I want to also welcome the support the minister has here tonight, with the deputy minister, the vice-chief of the defence staff, and those in ADM positions. I thank them for supporting the minister tonight and for the work they do in supporting our men and women in uniform.
This has been a rough session for the minister. He has misled Canadians on a number of occasions now. There was the issue of danger pay on Operation Impact for everybody who was stationed in Kuwait. It took our efforts as the opposition to bring to light that some members in the fight against ISIS were being treated unfairly. The government instead doubled down and then embarrassed itself and ultimately had to correct the problem.
We also know the capability gap surrounding our CF-18s is an imaginary one. We are going to dive into that more completely.
We also want to talk about the continued stand-down by the government in pulling resources out of Iraq and Kuwait that were in support of our troops who are fighting ISIS and in support of our allies, and of course about how the minister has misled the House in saying our allies were happy when we pulled our CF-18s out of the fight.
We also have that situation again, with the government pulling our Auroras out of the fight against ISIS and leaving the heavy lifting to our NATO allies, who have had to move in AWACs.
We have the famous architect issue. That report came up over Operation Medusa, and the minister has apologized for it.
This budget is nothing to celebrate either. There have been $12 billion in cuts made in two consecutive budgets by the government. The finance minister has said that the Department of National Defence is appropriately provisioned, but the minister himself has said that there need to be significant investments going forward in the DPR.

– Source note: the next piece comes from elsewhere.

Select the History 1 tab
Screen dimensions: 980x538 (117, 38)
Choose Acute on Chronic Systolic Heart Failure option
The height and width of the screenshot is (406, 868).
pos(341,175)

The budget cuts that we are seeing right now are decreasing the amount of training that our troops can do and the amount that they can do in maintaining readiness to do the jobs that we call upon them to do.

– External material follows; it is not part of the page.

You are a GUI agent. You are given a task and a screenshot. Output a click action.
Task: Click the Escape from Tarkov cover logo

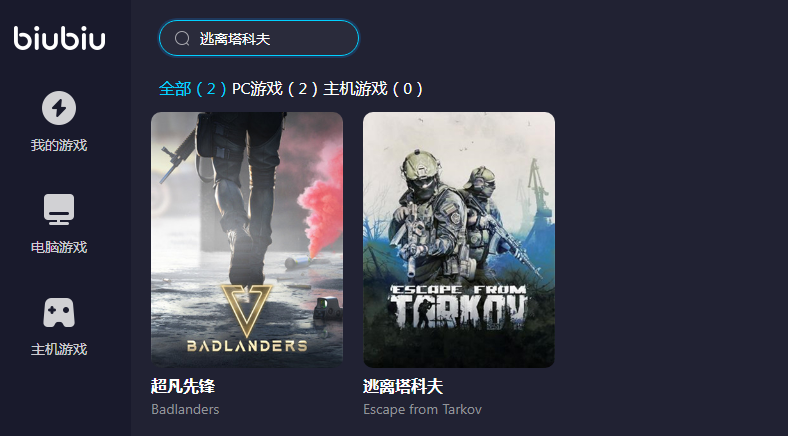[458, 306]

I am going to first talk about the defence policy review. It is being rolled out, but it is much delayed. Originally the minister said that we would have the defence policy review in front of us by the end of last year; here we are, six months down the road, and we still have not seen it. The government has said that it will be released on June 8, and we are going to be looking at it.

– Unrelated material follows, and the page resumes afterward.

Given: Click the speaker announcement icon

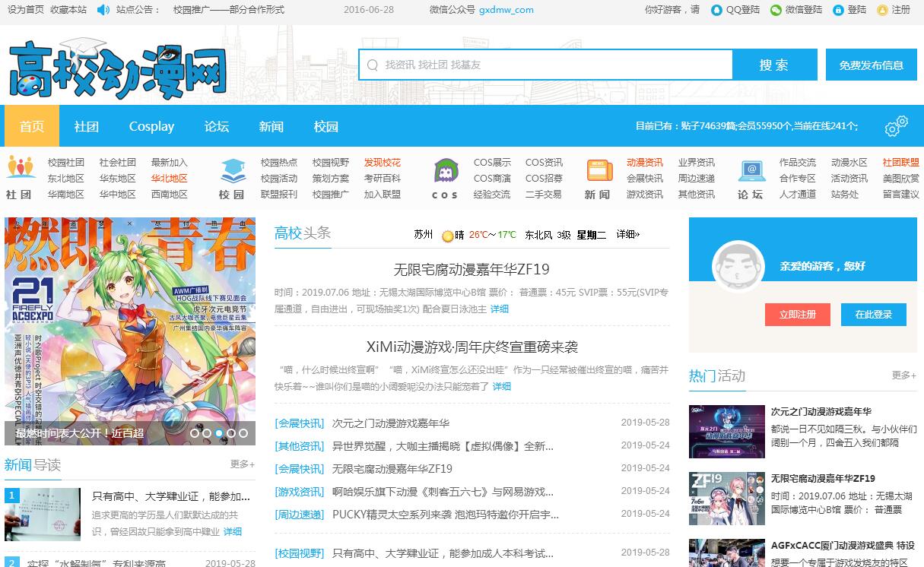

I want to dive into that a bit, because we have already seen a number of shell games going on with the budget. In the cuts in this budget, the government has taken $8.5 billion and punted it down the road for up to 20 years. We were able to find in the budget that there was some re-profiling, as the minister likes to call it, or stuff that lines up better with our fiscal framework, but there is still $5.6 billion of shifted funds that are not accounted for, and we need to find out where those funds are going. We know there is some deferred spending coming from LAV modernization and some funding for the fixed-wing search and rescue planes that was moved down to better fit when the planes are being delivered, but we want to know if the shell games are going to continue.
We want to know whether or not there is going to be adequate funding in the budget to support the defence policy review or if the minister is going to defer all of that funding until after the next election. One thing of which the defence minister is the architect is the defence policy review, but can he guarantee us that the funding is going to be there, or is it going to be, as Dave Perry said, underfunded and under-ambitious?